As part of that, you want to specify using something like HDFS as the destination, so that you can then “push” the segments to the Pinot controller by sending URIs, which are then downloaded by (multiple) Pinot server processes. Versus pushing segments through the controller, which is much slower.
a
Ok, thanks! Believe it or not I don't have Hadoop or Spark set up. What do I have to do in order to push segments to the controller by sending URIs? I'm using S3 as the destination right now
k
I’d have one job file that builds the segments (results are in S3), and then a second job file that is configured to send URIs to the controller. I’m in a mtg now, but could look up the job config for that later…
a
Thanks!
k
So you first want to run the SegmentCreation job, with the outputdir in S3. Then run the SegmentUriPush job, with the same output dir (it’s a little confusing, that job uses files found in the output dir to build the list of URIs to send to the controller).
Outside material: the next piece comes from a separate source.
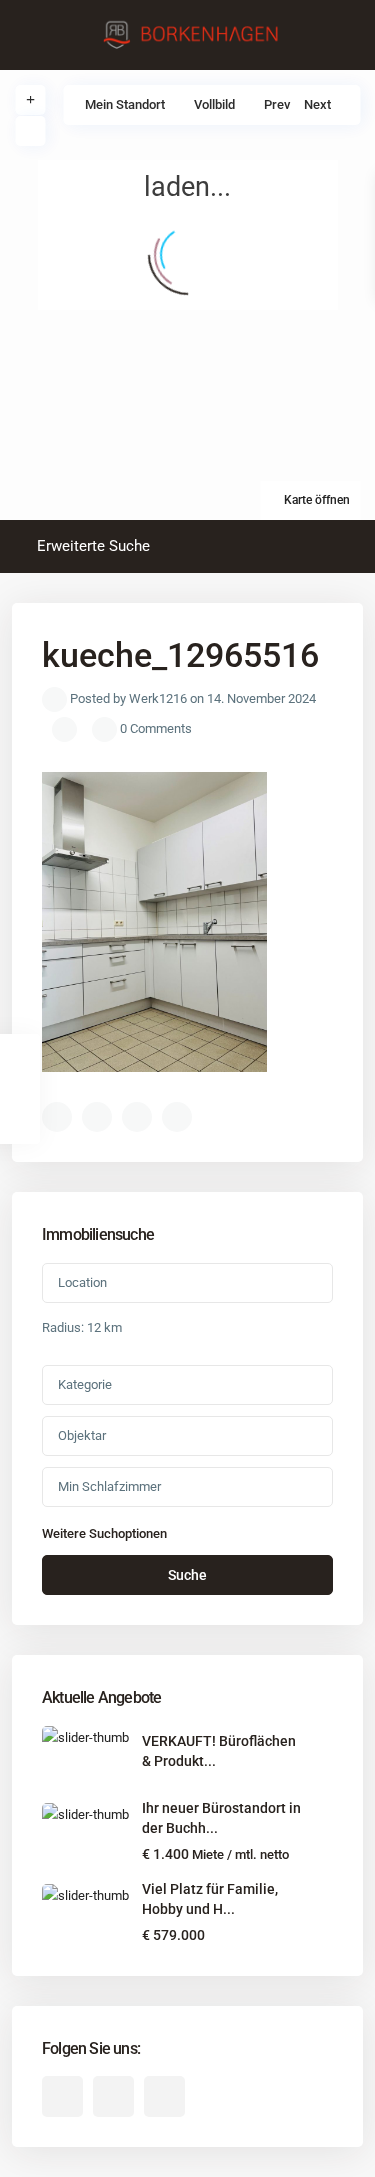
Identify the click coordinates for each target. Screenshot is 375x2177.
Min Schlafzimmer (109, 1486)
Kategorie (85, 1384)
This assumes your Pinot cluster is configured to be able to read files from S3 (credentials, plugins). I’m using HDFS so I haven’t had to deal with S3 credential fun & games, but you can (IIRC) put this into the config files, though that’s a security risk.
a
Thanks! The S3 setup is working so I'll try this.
So why is this faster? Is SegmentUriPush slow and that's why it's advantageous to be able to run it on multiple servers rather than to bottleneck on the coordinator?
k
Pushing URIs is faster than pushing Tars, since you’re sending URIs to the controller, which get distributed to the servers, and read by N servers (in parallel).
SegmentUriPush is fast
The two slow things are (a) building the segment, and (b) pushing segments (tars) to the cluster via the controller
So fastest is to build the segments in a distributed environment (Hadoop or Spark), or at least make sure you’ve got max parallelism on the one server where you’re running the segment generation job.
and then save the segments in a distributed store (like HDFS or S3), so you can just send URIs to the cluster
a
Thanks!
Just out of curiosity -- why is it slow to push tars via the controller? Does it entail more than just the I/O?
I'm just trying to build out my mental model of what's going on during data ingestion
And actually -- is there a way I can measure how much time my batch ingest jobs are spending pushing segments via the controller right now, to see if that's my bottleneck?
k
If you watch the output of running the job, you’ll see when it starts pushing segments.
re pushing tars - you’ve got a single process (the Controller) needing to receive all of the segments over HTTP, and then turn around and send them to the various server processes. IIRC there might also be a download from S3 to the server where the batch job is running (though that would be silly, I know 🙂).